● **REQUIREMENT 1**: In the proof excerpt below, what condition makes the last equality in the first proof hold true?

● **PASSAGE PROVIDED**:
Equation (12) can be equivalently stated in terms of the clr marginals as

$$\begin{aligned} {\mathrm {clr}(f)} + {\mathrm {clr}(f_{\mathrm {int},X,g})} = {\mathrm {clr}(f)}; \quad {\mathrm {clr}(f)} + {\mathrm {clr}(f_{\mathrm {int},Y,g})} = {\mathrm {clr}(f)}.\end{aligned}$$

(3)

In this case, one has

$$\begin{aligned}&{\mathrm {clr}(f)} + {\mathrm {clr}(f_{\mathrm {int},X,g})} = {\mathrm {clr}(f)} + \int _{\Omega _X} {\mathrm {clr}(f_{\mathrm {int}})} d{\mathsf {P}}_X =\\&\quad = {\mathrm {clr}(f)} + \int _{\Omega _X} {\mathrm {clr}(f)}\, d{\mathsf {P}}_X - \int _{\Omega _X} {\mathrm {clr}(f_{X,g})} d{\mathsf {P}}_X - \int _{\Omega _X} {\mathrm {clr}(f_{Y,g})} d{\mathsf {P}}_X = \\&\quad = {\mathrm {clr}(f)} + {\mathrm {clr}(f_{Y,g})} - {\mathrm {clr}(f_{Y,g})} \cdot {\mathsf {P}}_X(\Omega _X) = {\mathrm {clr}(f)}, \end{aligned}$$

where the last equality holds true if the measure \({\mathsf {P}}_X(\Omega _X)\) is normalized. With analogous argument, the same equality is proven for \(f_{\mathrm {int},Y,{g}}^c\). \(\square \)

Proof of Theorem 5

From (11) and the expression \(g_{\mathrm {ind}}=(g_{X,{g}}\oplus f_{X,{g}}) \oplus (g_{Y,{g}} \oplus f_{Y,{g}})\) it follows that \(g_{\mathrm {ind}}\) is an independence density of g. Therefore

$$\begin{aligned} g_{\mathrm {int}}=g\ominus g_{\mathrm {ind}}=f\ominus f_{\mathrm {ind}}=f_{\mathrm {int}}. \end{aligned}$$

\(\square \)

Proof of Theorem 6

Let the first term in (21) be denoted as

$$\begin{aligned} J_1 \; = \; \alpha \sum \limits _{i=1}^{n} \sum \limits _{j=1}^m \, \left[ f_{i j}-s_{k l}(x_{i},y_j)\right] ^{2} \end{aligned}$$

(4)

and the second one as

$$\begin{aligned} J_2 \; = \; (1-\alpha )\iint \limits _{\Omega }\left[ s_{k l}^{(u,v)}(x,y)\right] ^{2}\, \text{ d }x\,\text{ d }y \end{aligned}$$

(5)

● **INFORMATION PROVIDED**:

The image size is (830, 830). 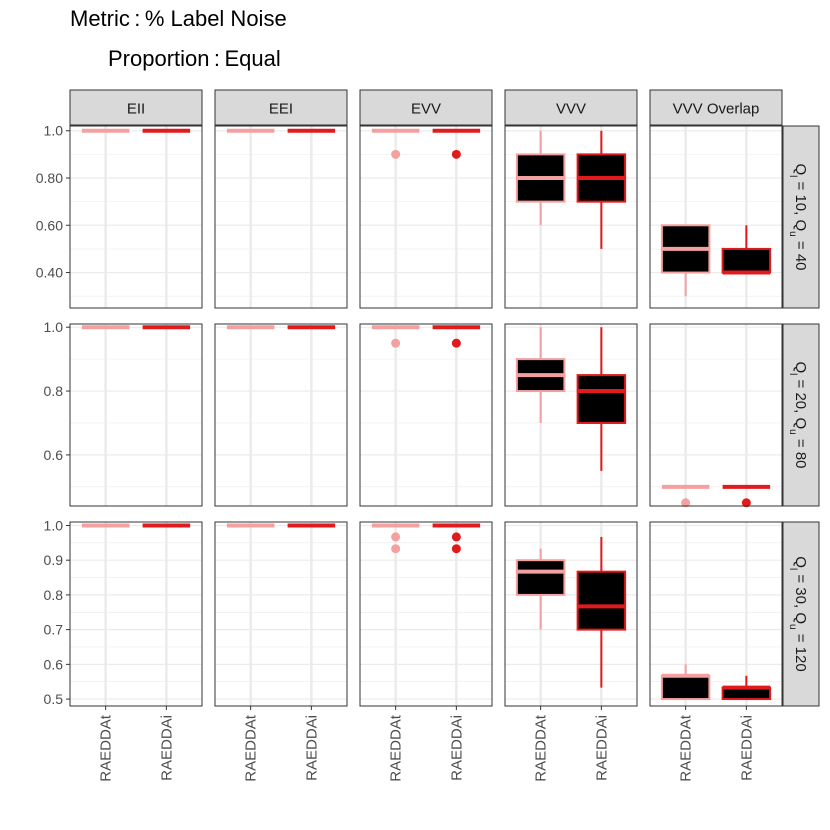 What do you see at coordinates (216, 18) in the screenshot?
I see `metric-value: % Label Noise` at bounding box center [216, 18].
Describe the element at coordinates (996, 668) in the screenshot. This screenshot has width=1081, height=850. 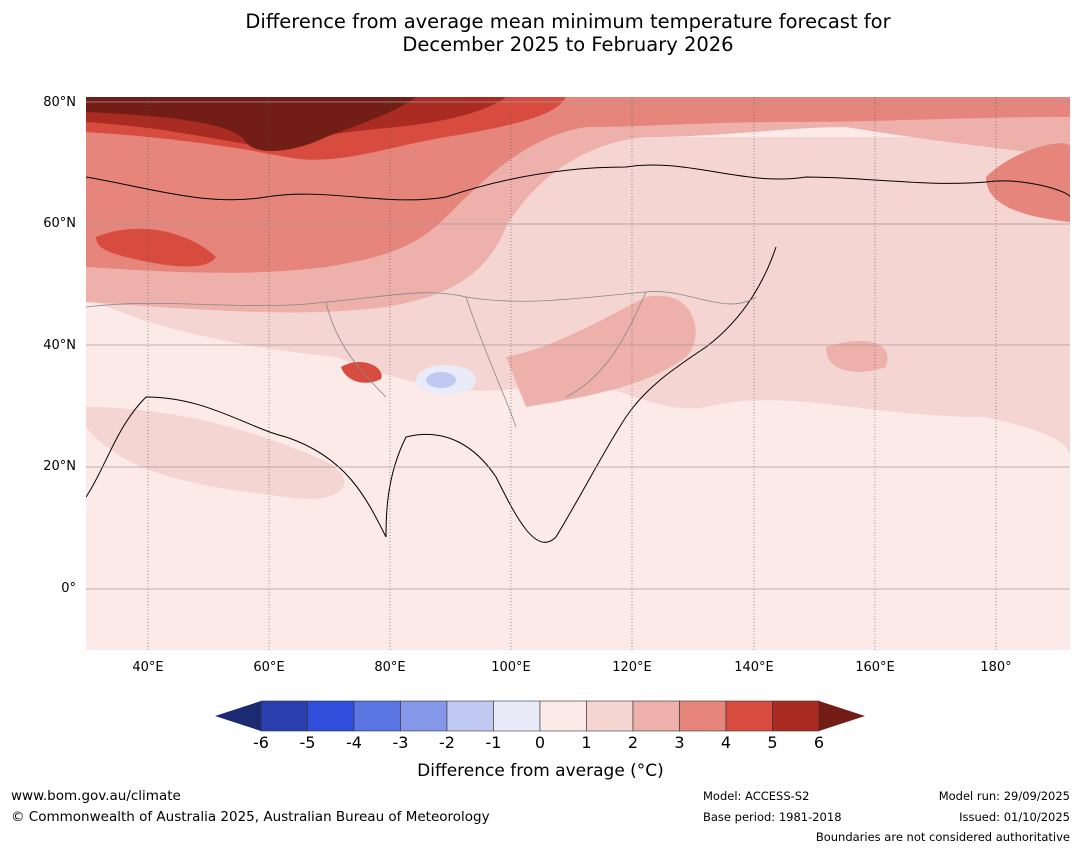
I see `lon-tick: 180°` at that location.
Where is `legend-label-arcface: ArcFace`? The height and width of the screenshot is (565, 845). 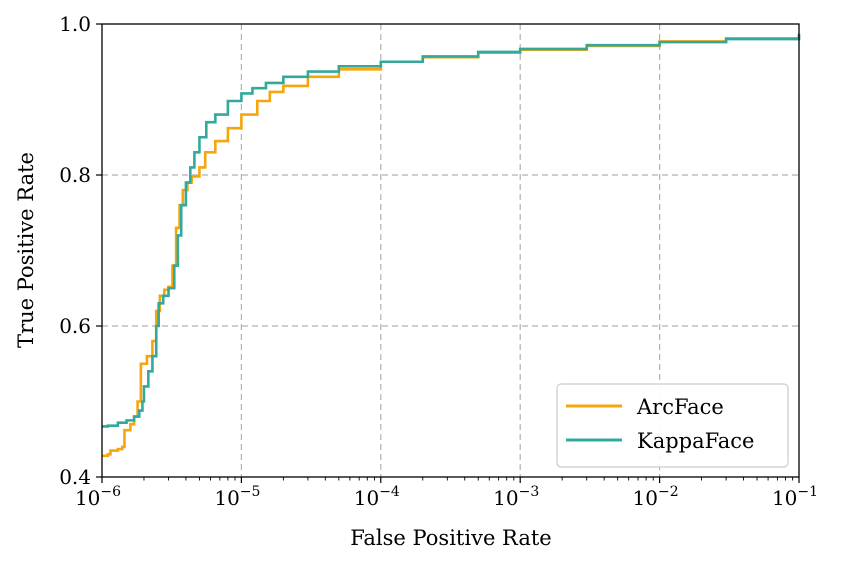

● **REQUIREMENT 2**: In the rows, change "screenshot" to "image" in the part that opens with the line containing "Describe the element" and runs through the end of the rows. Give only that part, leave the pictures out, and keep everything else the same.

● **ANSWER SECTION 1**: The last equality holds true if the measure P_X(Ω_X) is normalized.

● **ANSWER SECTION 2**:
Describe the element at coordinates (996, 668) in the image. This image has width=1081, height=850. 
I see `lon-tick: 180°` at that location.
Where is `legend-label-arcface: ArcFace`? The height and width of the image is (565, 845). 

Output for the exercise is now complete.